HRP在蔬菜作物辣根中含量很高，纯化方法也不复杂。它是一种糖蛋白，含糖量约18％，分子量为 44kD，是一种复合酶，由主酶（酶蛋白）和辅基（亚铁血红素）结合而成的一种卟啉蛋白质。主酶为无色糖蛋白，在275nm 波长处有最高吸收峰；辅基是深棕色的含铁卟啉环，在403nm 波长处有最高吸收峰。

HRP的纯度用RZ（ReinheitZahl，意为纯度数）表示，是403nm的吸光度与280nm的吸光度之比，高纯度的 HRP的 RZ≥3.0。应注意的是酶变性后，RZ 可不变但活力降低，故选用酶制剂时更重要的指标为活力。酶活力以单位表示：1 min 将1μmol的底物转化为产物的酶量为1个单位。HRP催化反应：DH2 + H2O2—— D +2H2O。

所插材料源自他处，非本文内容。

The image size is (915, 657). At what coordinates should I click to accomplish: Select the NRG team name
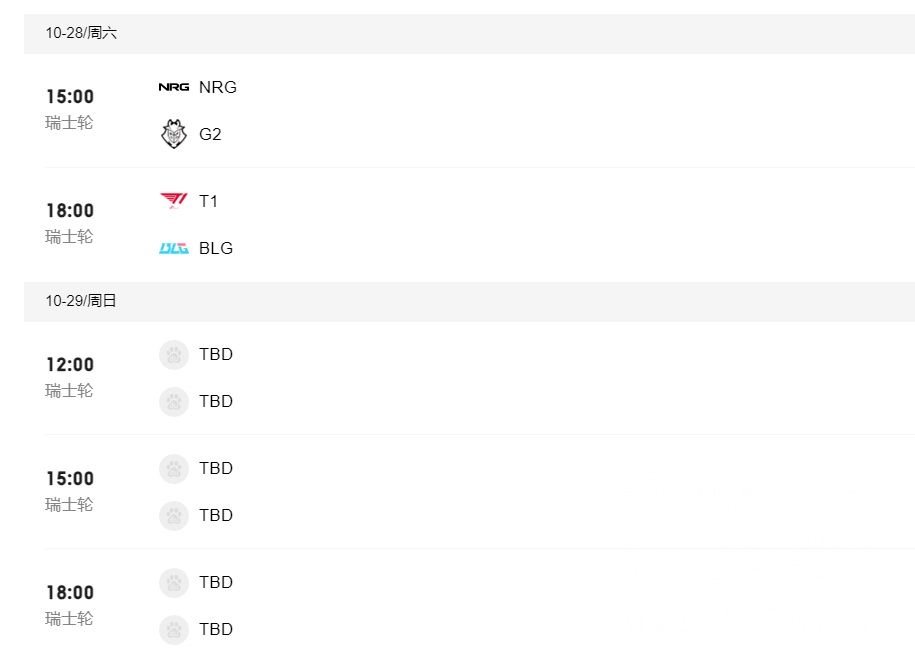click(218, 87)
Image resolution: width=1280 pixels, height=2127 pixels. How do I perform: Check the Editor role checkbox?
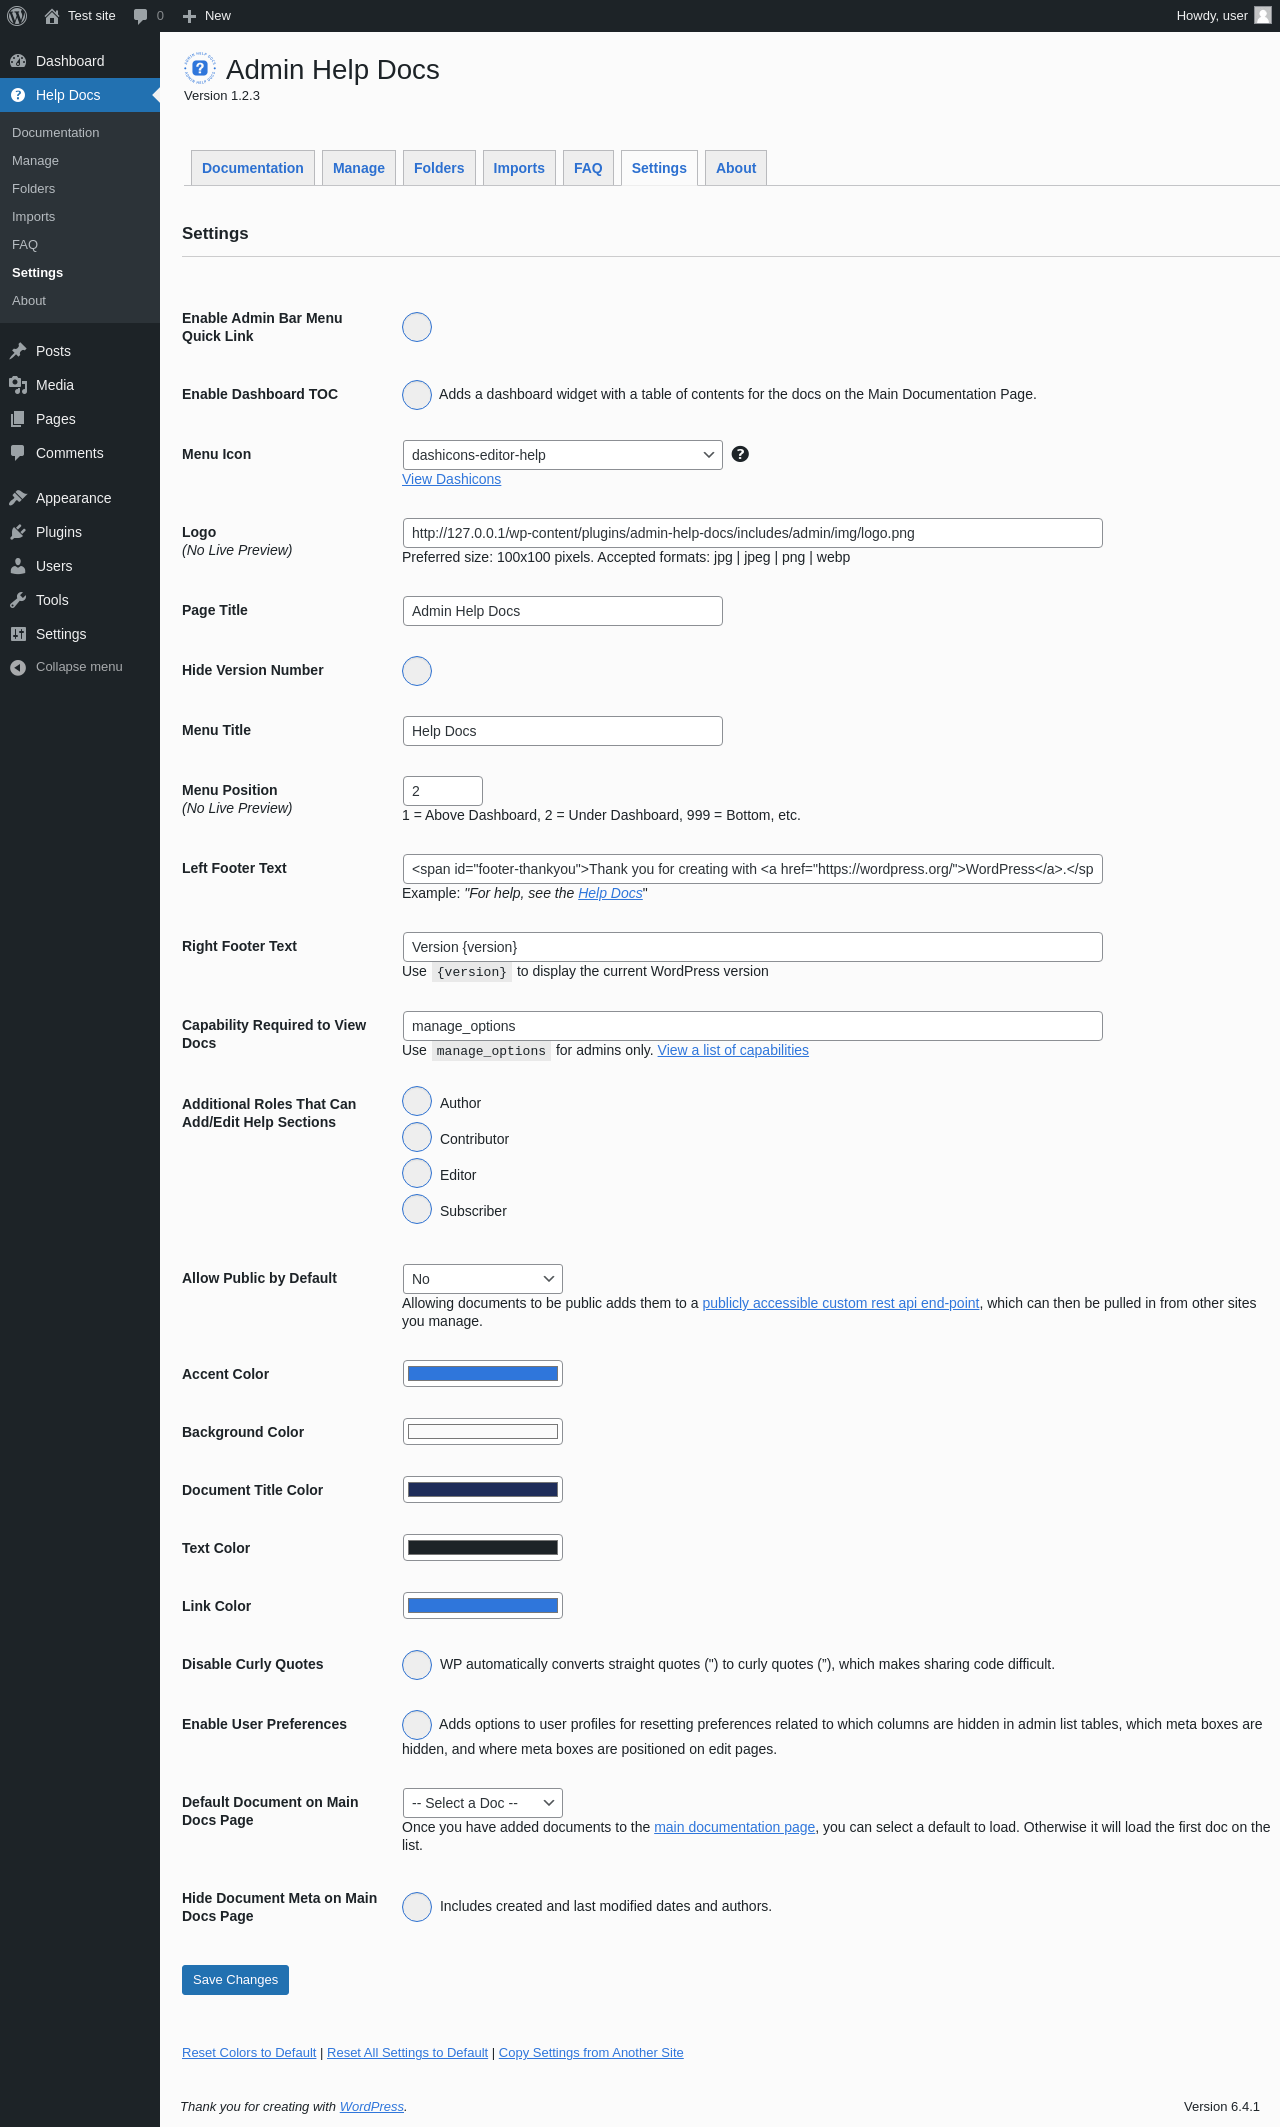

OPD是在ELISA中应用最多的底物，灵敏度高，比色方便。其缺点是配成应用液后稳定性差，而且有潜在的致癌作用，使用时应注意防护。而TMB无此缺点，TMB经酶作用后由无色变蓝色，目测对比鲜明；加酸停止酶反应后变黄色，可在比色计中定量；因此应用日见增多。

ABTS虽然灵敏度不如OPD和TMB，但空白值很低。在ELISA中另一常用的酶为碱性磷酸酶。从大肠杆菌提取的AP分子量为 80kD，酶作用的最适pH为8.0；用小牛肠粘膜提取的AP分子量为100kD，最适pH为9.6。一般采用对硝基苯磷酸酯（p-nitrophenylphosphate，p-NPP）作为底物。它可制成片状试剂，使用方便。

产物为黄色的对硝基酚，在405nm 有吸收峰。用NaOH终止酶反应后，黄色可稳定一段时间。在ELISA中应AP系统，其敏感性一般高 HRP系统，空白值也较低。但由于获得高纯度AP较难，稳定性较HRP低，价格较HRP高，且制备酶结合物时得率较HRP低等原因，在ELISA中一般较多采用HRP。

除HRP和AP以外，可应用于ELISA试剂中的酶还有葡萄糖氧化酶、β-半乳糖苷酶和脲酶等。如β-半乳糖苷酸的底物常用4-甲基伞基-β-D半乳糖苷（4-mehtyumbelliferyl-β-D-galactoside），经酶水解后产生荧光物质4-甲基伞酮（4-mehtylumbelliferone），可用荧光计检测。荧光的放大作用大大提高了方法的敏感度。AP也可使用可产生荧光的伞基磷酸酯作底物。其缺点是需要荧光计测定，而且如用固相载体直接作为测定容器，此载体不可发出荧光。